Os R$ 1,7 milhão, pagos à empresa para execução dos serviços, acenderam o sinal de alerta no Ministério Público do Acre, que viu indícios de irregularidades. Quais indícios? Não se tinha, de acordo com o MP, base legal para a assinatura do contrato naqueles termos, sem licitação. O Ministério Público também não entendia o porquê da contratação de técnico em contabilidade e advogado, indicados pela secretaria de Administração, ter sido realizada pelo Município. Com a dúvida elementar: o que advogado e técnico em contabilidade têm a ver com limpeza de prédios públicos e ruas?

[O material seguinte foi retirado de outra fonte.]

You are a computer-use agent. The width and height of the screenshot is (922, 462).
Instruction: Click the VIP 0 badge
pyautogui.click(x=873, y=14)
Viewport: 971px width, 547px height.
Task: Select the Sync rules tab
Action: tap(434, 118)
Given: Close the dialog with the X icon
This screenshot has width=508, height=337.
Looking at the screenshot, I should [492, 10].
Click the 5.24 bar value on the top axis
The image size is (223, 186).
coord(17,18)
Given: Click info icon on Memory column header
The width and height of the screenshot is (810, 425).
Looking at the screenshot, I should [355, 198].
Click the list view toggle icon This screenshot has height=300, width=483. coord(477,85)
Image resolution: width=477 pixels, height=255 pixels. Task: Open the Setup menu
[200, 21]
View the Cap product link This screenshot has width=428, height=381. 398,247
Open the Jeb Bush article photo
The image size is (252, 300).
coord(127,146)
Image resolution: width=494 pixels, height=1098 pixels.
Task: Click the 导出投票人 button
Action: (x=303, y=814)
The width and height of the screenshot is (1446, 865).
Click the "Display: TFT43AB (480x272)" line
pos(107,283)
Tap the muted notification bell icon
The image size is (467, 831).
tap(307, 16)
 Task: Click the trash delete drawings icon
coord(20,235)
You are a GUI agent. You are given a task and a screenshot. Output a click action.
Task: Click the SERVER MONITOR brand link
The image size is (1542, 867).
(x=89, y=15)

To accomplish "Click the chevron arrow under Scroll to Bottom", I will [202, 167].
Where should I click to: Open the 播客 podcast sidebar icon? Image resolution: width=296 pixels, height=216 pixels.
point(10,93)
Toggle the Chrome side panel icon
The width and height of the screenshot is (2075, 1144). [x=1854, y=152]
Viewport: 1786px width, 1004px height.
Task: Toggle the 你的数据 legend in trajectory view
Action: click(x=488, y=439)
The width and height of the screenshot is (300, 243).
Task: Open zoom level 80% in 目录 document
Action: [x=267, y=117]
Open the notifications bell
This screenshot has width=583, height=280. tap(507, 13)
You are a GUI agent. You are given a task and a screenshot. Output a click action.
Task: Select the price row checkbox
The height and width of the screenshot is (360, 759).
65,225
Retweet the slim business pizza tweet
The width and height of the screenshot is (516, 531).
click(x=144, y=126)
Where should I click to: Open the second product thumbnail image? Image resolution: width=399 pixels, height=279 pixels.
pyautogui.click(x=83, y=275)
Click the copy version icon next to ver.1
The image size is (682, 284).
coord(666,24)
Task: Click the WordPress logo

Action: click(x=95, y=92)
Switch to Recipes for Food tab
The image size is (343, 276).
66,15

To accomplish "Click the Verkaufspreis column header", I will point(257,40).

Não deu outra: o MP acusou James e Mailza por improbidade administrativa. Para o Ministério Público do Acre, Mailza e James gastaram dinheiro público sem fundamentação legal. Nem mesmo as estratégias da defesa de anexar um decreto de calamidade apagaram as desconfianças do MP perante a Justiça e a martelada veio. A dupla foi condenada, mas recorreu algumas vezes, claro. E um dos recursos foi parar onde? No STJ, claro.


E já se vão 14 longos anos. O currículo de Mailza (agora) Assis já foi recheado com vários cargos públicos e o STJ, pelas mãos do relator Benedito Gonçalves, nada disse sobre as supostas danações na administração pública da cidade de Senador Guiomard.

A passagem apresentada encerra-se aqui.